Start of Block

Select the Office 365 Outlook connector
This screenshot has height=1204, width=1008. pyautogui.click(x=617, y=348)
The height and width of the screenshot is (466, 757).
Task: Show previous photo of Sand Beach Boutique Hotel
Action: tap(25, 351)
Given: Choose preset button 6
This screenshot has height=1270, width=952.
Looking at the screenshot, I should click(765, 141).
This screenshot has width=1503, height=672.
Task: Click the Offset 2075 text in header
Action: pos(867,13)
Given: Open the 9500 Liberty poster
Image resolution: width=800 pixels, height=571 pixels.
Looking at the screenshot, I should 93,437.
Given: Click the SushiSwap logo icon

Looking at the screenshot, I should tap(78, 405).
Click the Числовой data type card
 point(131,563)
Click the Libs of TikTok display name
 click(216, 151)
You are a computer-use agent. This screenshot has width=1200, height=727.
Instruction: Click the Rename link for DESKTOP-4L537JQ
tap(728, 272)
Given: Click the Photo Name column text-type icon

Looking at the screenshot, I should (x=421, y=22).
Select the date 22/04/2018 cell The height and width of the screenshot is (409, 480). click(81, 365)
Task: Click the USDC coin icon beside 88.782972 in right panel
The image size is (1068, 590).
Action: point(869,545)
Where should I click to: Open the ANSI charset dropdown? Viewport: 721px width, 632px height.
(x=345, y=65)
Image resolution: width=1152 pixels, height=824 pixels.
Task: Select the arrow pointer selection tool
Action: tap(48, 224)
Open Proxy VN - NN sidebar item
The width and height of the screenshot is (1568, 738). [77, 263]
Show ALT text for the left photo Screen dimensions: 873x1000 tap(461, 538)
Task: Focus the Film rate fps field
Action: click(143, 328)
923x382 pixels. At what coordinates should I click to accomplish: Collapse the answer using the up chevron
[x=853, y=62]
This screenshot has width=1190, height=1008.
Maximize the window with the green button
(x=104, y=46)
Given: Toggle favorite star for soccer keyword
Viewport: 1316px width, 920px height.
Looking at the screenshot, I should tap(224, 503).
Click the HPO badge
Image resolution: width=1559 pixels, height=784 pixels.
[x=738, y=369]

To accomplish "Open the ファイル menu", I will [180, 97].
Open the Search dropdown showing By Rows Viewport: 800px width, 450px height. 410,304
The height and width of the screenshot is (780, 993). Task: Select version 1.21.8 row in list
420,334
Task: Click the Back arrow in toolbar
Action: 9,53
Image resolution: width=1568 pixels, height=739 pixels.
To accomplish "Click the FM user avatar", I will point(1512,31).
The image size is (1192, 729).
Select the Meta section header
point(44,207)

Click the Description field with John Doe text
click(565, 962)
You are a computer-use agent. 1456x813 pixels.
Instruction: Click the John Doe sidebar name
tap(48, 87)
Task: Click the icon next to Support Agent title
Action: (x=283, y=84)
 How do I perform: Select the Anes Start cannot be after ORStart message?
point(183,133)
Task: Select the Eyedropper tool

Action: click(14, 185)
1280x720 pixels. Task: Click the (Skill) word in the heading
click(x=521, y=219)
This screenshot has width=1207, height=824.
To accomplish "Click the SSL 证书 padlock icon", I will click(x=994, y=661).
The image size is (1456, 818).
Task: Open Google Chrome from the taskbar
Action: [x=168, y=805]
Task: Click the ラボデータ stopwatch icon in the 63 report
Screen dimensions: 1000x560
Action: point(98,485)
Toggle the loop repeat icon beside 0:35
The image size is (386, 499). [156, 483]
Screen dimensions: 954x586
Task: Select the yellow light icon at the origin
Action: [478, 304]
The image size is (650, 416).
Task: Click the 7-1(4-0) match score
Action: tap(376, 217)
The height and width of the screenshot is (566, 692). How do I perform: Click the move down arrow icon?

End of Block

Exercise brief:
Where a line contains the word "computer", copy that line from the listing above.

Written reply:
You are a computer-use agent. This screenshot has width=1200, height=727.
You are a computer-use agent. 1456x813 pixels.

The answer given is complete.